◆ **GIVEN DATA**:
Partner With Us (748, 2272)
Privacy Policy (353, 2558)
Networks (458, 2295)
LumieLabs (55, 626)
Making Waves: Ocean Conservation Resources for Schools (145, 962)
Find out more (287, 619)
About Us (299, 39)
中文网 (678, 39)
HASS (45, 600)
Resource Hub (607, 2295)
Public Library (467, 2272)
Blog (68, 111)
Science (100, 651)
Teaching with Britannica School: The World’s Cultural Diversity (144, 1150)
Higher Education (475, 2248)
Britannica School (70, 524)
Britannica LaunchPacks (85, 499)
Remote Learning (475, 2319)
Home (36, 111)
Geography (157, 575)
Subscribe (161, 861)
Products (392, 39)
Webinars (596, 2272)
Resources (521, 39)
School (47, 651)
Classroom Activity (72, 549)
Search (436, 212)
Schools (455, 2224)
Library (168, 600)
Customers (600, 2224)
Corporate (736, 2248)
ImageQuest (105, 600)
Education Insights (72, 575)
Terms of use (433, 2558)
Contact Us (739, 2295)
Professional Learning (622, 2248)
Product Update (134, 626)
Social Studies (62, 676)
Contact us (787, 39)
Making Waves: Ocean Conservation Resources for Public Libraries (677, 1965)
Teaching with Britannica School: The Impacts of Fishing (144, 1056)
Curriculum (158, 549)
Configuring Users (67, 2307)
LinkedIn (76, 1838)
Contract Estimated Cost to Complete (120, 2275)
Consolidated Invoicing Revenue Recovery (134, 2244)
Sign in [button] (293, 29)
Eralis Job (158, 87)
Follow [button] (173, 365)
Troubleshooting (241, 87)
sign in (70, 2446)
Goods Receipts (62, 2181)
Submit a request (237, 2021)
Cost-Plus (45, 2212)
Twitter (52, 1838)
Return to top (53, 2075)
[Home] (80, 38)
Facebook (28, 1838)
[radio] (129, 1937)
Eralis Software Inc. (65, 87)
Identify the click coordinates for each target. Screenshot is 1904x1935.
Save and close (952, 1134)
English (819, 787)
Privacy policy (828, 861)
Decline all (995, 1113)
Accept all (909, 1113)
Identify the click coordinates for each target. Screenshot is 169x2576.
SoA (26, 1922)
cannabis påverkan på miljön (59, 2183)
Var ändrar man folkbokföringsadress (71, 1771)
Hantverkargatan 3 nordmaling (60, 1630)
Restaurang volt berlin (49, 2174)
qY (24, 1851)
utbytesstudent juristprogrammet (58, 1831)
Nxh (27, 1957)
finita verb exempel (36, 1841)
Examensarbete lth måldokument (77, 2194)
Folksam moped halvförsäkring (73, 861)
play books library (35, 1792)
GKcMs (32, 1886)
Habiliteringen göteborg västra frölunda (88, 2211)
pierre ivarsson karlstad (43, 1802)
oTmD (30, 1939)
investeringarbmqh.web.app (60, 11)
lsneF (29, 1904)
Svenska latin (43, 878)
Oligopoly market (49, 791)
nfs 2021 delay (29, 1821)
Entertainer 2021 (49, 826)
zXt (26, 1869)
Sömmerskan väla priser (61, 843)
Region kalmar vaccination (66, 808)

◆ **TASK DESCRIPTION**: For each line of the material that includes the word "Schools", make a copy.

◆ **ANSWER BOX**:
Making Waves: Ocean Conservation Resources for Schools (145, 962)
Schools (455, 2224)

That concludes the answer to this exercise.